[Saved data entries]
○ ○ ○ ○ ○ ○ ○

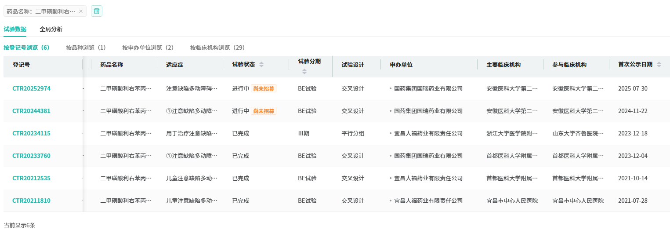Remove the 药品名称 filter tag

[x=81, y=11]
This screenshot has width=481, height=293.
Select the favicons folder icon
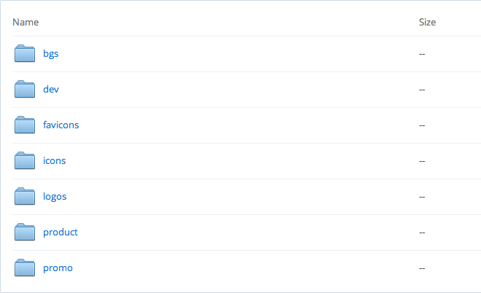point(25,125)
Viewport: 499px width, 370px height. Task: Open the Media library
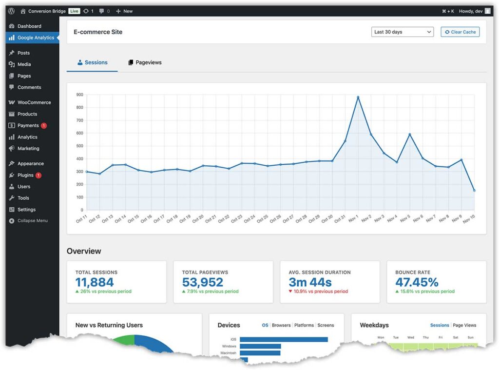(23, 64)
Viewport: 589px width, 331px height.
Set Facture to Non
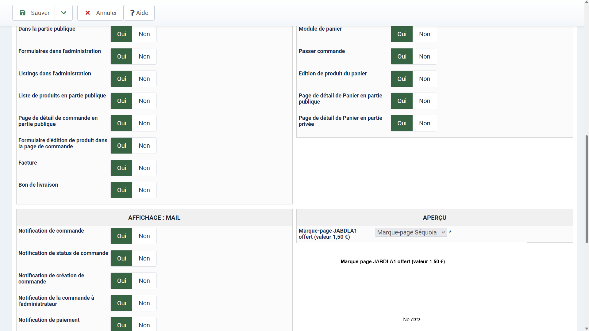click(144, 168)
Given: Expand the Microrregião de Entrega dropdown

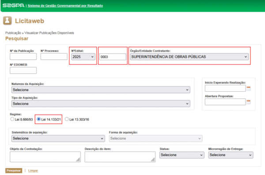Looking at the screenshot, I should tap(231, 155).
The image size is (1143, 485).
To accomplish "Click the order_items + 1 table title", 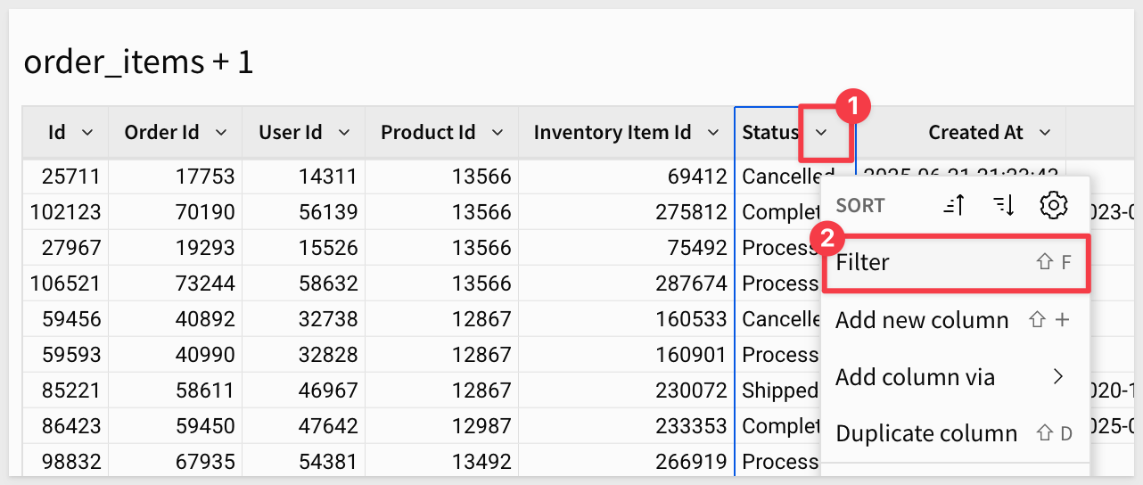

○ ○ ○ ○ ○ ○ ○

> **Task statement**:
Please give a word-for-word transcript of the lines from the one holding "This screenshot has width=481, height=293." through the final line of the entries, both ends kept, with no pictures.

> **Exercise result**:
This screenshot has width=481, height=293.
Select the favicons folder icon
point(25,125)
Viewport: 499px width, 370px height. Task: Open the Media library
(23, 64)
Viewport: 589px width, 331px height.
Set Facture to Non
click(144, 168)
Given: Expand the Microrregião de Entrega dropdown

Looking at the screenshot, I should tap(231, 155).
The image size is (1143, 485).
To accomplish "Click the order_items + 1 table title", 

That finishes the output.